TASK TO COMPLETE>
From the Bidu article below, list every group that the battle for Bidu is said to pit against one another.
------ SOURCE PASSAGE ------
The ongoing battle for Bidu

14/04/2004

In a symbolic gesture, residents of Bidu spent the afternoon replanting olive trees cut down by IDF bulldozers Tuesday morning as soldiers helped clear a path for the security fence that cuts into their agricultural lands.

Holding a cane in his lap and looking at the sawed-off branches, landowner Muhammad Aldeli, 73, for whose family the valley is named, said he has no hope the trees will actually survive.

The season for transplanting olive trees ended two months ago, said Aldeli, who stands to lose most of his land to the fence. As the army continues to cut down his trees, he feels as his soul and spirit are being taken from his body.

"I would rather give my life than lose my land," he said.

It is almost two months into the battle for Bidu, which often pits villagers and international and Israeli activists against soldiers.

Each morning, protesters march from the village to the work site as soldiers try to stop them.
------ GIVEN ENTRIES ------
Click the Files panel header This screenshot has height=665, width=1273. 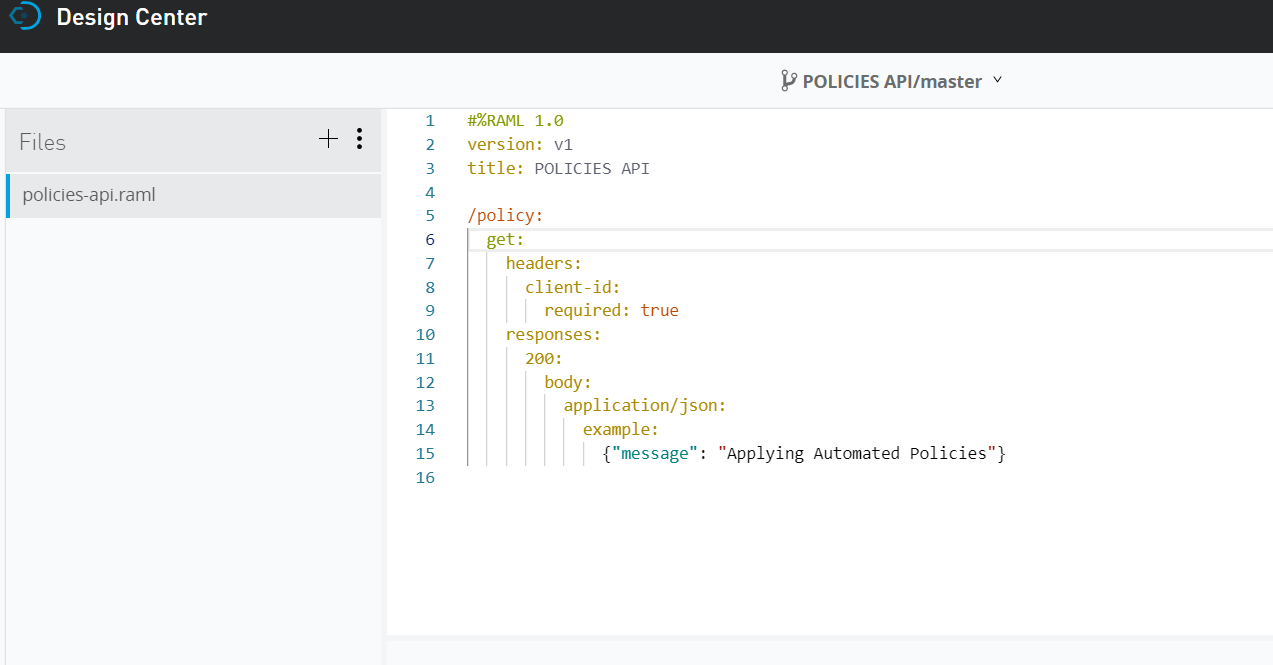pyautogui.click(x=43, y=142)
------
------ GIVEN ENTRIES ------
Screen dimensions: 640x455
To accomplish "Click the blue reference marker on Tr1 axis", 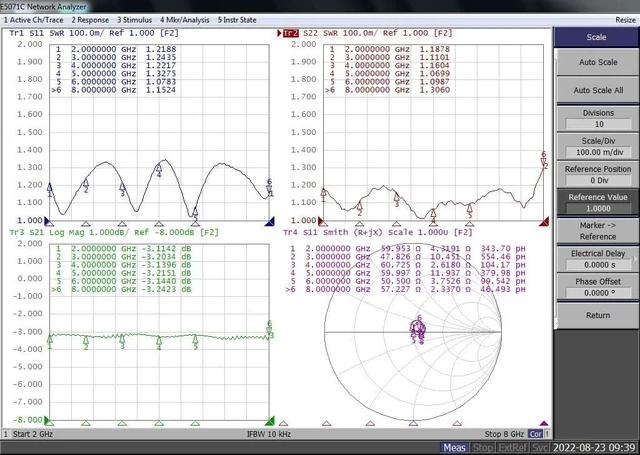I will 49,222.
------
OUTPUT BELOW>
Villagers, international activists, Israeli activists, soldiers